→ **Exercise brief**
Take the line with "You are a computer-use" and every line after it in the entries below, and set them down exactly, without any pictures.

→ **Provided data**
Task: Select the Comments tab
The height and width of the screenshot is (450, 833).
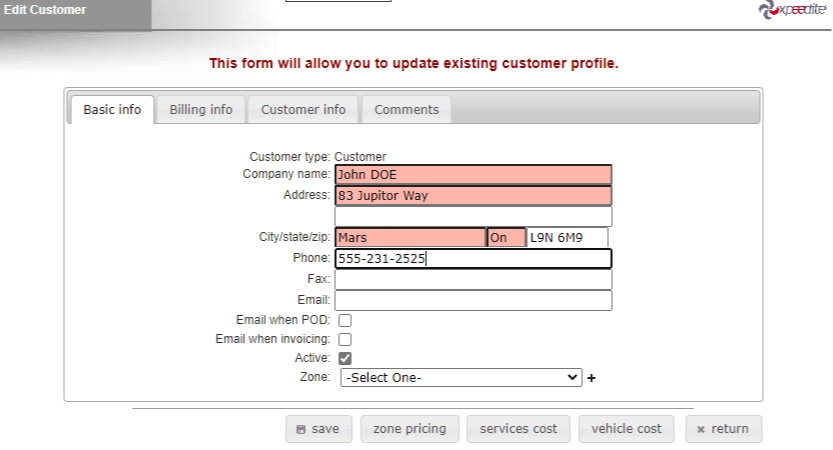Action: 406,110
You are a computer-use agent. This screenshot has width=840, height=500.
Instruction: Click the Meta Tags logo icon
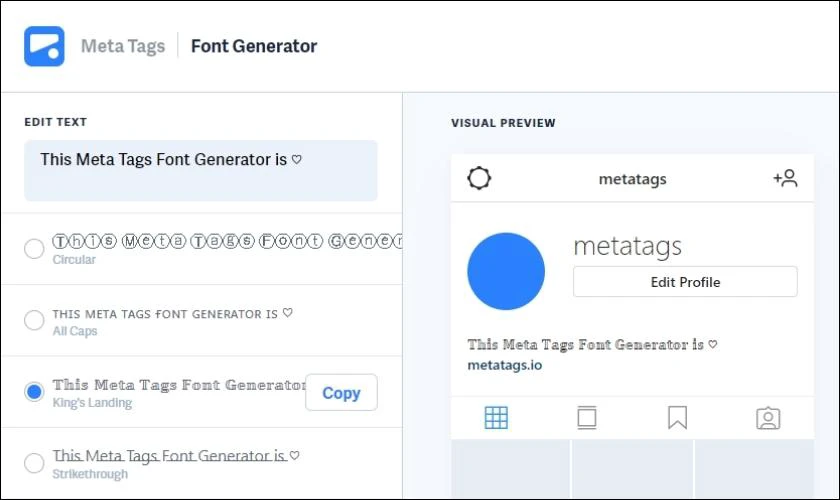(44, 46)
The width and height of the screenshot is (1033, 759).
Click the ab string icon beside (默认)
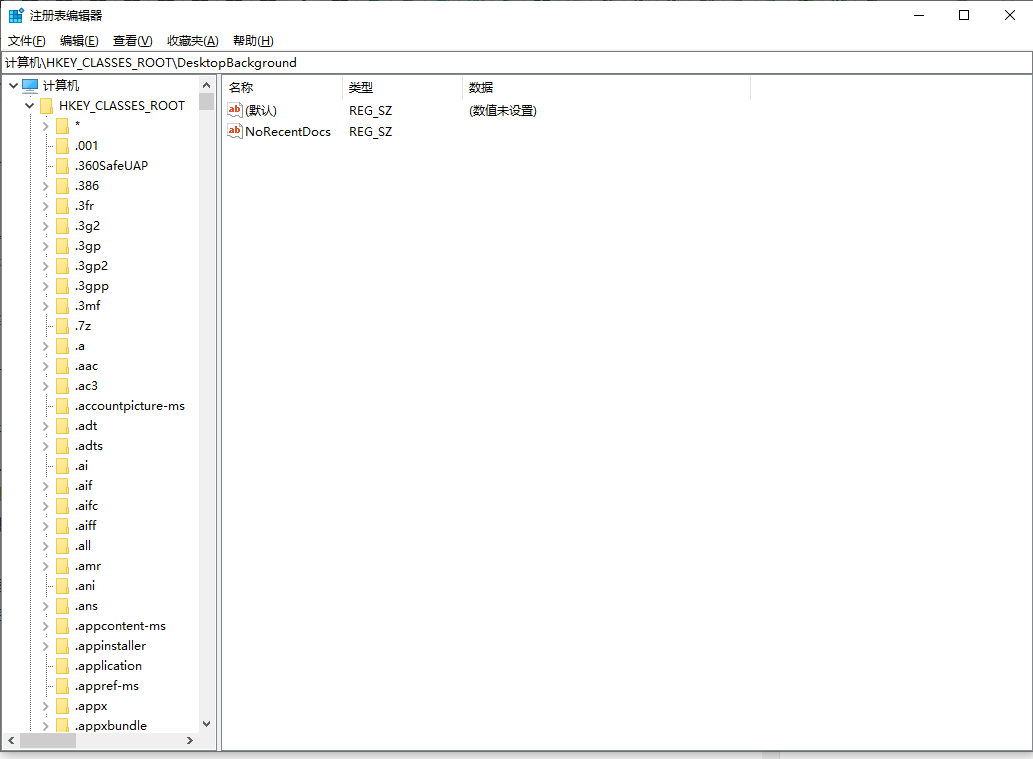tap(234, 110)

→ **Reply**
You are a computer-use agent. This screenshot has width=840, height=500.
Instruction: Click the Meta Tags logo icon
(44, 46)
The width and height of the screenshot is (1033, 759).
Click the ab string icon beside (默认)
tap(234, 110)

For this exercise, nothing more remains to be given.